_WHAT NEEDS TO BE DONE:_
In the passage on the floating elastic plate below, rewrite the paragraph that begins "In any scattering problem" as a short bulleted list that keeps its main facts.

_EXCERPTED PASSAGE:_
^^^^

Solving for $\displaystyle{ \kappa \, }$ gives a pure imaginary root with positive imaginary part, two complex roots (two complex conjugate paired roots with positive imaginary part in most physical situations), an infinite number of positive real roots which approach $\displaystyle{ {n\pi}/{h} \, }$ as $\displaystyle{ n }$ approaches infinity, and also the negative of all these roots (Dispersion Relation for a Floating Elastic Plate) . We denote the two complex roots with positive imaginary part by $\displaystyle{ \kappa_{-2} \, }$ and $\displaystyle{ \kappa_{-1} \, }$, the purely imaginary root with positive imaginary part by $\displaystyle{ \kappa_{0} \, }$ and the real roots with positive imaginary part by $\displaystyle{ \kappa_{n} \, }$ for $\displaystyle{ n }$ a positive integer. The imaginary root with positive imaginary part corresponds to a reflected travelling mode propagating along the $\displaystyle{ x }$ axis. The complex roots with positive imaginary parts correspond to damped reflected travelling modes and the real roots correspond to reflected evanescent modes.

## Inner product between free surface and elastic plate modes

$\displaystyle{ \int\nolimits_{-h}^{0}\phi_{n}(z)\psi_{m}(z) d z=B_{mn} }$

where

$\displaystyle{ B_{mn}=\frac{k_{n}\sin k_{n}h\cos\kappa_{m}h-\kappa_{m}\cos k_{n}h\sin \kappa_{m}h}{\left( \cos k_{n}h\right) \left( \cos \kappa_{m}h\right) \left( k_{n} ^{2}-\kappa_{m}^{2}\right) } }$

### Incident potential

To create meaningful solutions of the velocity potential $\displaystyle{ \phi }$ in the specified domains we add an incident wave term to the expansion for the domain of $\displaystyle{ x \lt 0 }$ above. The incident potential is a wave of amplitude $\displaystyle{ A }$ in displacement travelling in the positive $\displaystyle{ x }$-direction. We would only see this in the time domain $\displaystyle{ \Phi(x,z,t) }$ however, in the frequency domain the incident potential can be written as

$\displaystyle{ \phi_{\mathrm{I}}(x,z) =e^{-k_{0}x}\chi_{0}\left( z\right). }$

The total velocity (scattered) potential now becomes $\displaystyle{ \phi = \phi_{\mathrm{I}} + \phi_{\mathrm{D}} }$ for the domain of $\displaystyle{ x \lt 0 }$.

The first term in the expansion of the diffracted potential for the domain $\displaystyle{ x \lt 0 }$ is given by

$\displaystyle{ a_{0}e^{k_{0}x}\chi_{0}\left( z\right) }$

which represents the reflected wave.

In any scattering problem $\displaystyle{ |R|^2 + |T|^2 = 1 }$ where $\displaystyle{ R }$ and $\displaystyle{ T }$ are the reflection and transmission coefficients respectively. In our case of the semi-infinite dock $\displaystyle{ |a_{0}| = |R| = 1 }$ and $\displaystyle{ |T| = 0 }$ as there are no transmitted waves in the region under the dock.

^^^^

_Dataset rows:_
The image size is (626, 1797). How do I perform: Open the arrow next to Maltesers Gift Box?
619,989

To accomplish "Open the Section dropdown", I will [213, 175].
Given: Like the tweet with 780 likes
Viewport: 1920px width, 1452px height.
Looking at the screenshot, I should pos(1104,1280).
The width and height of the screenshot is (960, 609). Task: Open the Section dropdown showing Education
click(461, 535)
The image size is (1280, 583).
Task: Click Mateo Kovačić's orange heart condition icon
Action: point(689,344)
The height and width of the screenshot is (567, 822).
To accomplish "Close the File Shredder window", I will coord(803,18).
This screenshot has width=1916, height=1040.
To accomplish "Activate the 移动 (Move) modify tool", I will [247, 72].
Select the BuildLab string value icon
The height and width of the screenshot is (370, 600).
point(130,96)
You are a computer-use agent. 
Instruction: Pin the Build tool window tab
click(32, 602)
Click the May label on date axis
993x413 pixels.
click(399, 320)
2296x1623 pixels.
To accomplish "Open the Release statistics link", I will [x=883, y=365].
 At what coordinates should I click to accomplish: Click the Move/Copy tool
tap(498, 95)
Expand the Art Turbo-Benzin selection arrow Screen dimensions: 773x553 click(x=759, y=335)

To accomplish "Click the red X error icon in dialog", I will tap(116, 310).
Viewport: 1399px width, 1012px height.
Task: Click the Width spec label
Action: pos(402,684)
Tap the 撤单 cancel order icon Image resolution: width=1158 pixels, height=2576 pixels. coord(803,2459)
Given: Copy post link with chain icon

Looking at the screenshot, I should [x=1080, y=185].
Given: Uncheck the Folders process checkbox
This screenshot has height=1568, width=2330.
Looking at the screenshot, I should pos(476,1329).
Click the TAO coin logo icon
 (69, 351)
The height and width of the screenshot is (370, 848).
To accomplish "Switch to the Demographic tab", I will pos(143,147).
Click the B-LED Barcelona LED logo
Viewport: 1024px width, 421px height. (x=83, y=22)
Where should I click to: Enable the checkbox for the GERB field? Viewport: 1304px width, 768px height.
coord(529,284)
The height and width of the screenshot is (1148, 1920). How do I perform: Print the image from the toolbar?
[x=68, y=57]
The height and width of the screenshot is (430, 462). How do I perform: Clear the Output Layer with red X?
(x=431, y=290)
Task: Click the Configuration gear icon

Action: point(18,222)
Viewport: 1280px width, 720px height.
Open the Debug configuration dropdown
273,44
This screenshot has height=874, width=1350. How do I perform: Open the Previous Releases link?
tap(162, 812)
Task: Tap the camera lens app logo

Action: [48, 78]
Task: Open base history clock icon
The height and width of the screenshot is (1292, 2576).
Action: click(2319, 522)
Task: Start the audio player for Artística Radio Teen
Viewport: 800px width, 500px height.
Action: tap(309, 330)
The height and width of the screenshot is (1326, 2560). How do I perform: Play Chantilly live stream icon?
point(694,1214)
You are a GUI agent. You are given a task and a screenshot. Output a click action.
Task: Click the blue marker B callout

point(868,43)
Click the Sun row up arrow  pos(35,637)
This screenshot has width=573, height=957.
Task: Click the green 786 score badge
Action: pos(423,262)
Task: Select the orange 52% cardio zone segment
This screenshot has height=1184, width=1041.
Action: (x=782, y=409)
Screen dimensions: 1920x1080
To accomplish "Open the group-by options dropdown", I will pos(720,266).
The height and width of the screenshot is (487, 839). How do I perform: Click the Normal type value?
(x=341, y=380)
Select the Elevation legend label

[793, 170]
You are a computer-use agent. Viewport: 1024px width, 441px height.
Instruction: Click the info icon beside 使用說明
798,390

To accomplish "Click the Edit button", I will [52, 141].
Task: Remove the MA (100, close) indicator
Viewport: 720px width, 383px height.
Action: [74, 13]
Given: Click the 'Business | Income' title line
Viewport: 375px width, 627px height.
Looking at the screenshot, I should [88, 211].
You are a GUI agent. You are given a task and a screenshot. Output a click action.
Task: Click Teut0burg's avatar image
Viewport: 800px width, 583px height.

^^^^

_OUTPUT:_
- In any scattering problem, |R|² + |T|² = 1, where R is the reflection coefficient and T is the transmission coefficient.
- For the semi-infinite dock, |a₀| = |R| = 1 and |T| = 0.
- This is because no waves are transmitted into the region under the dock.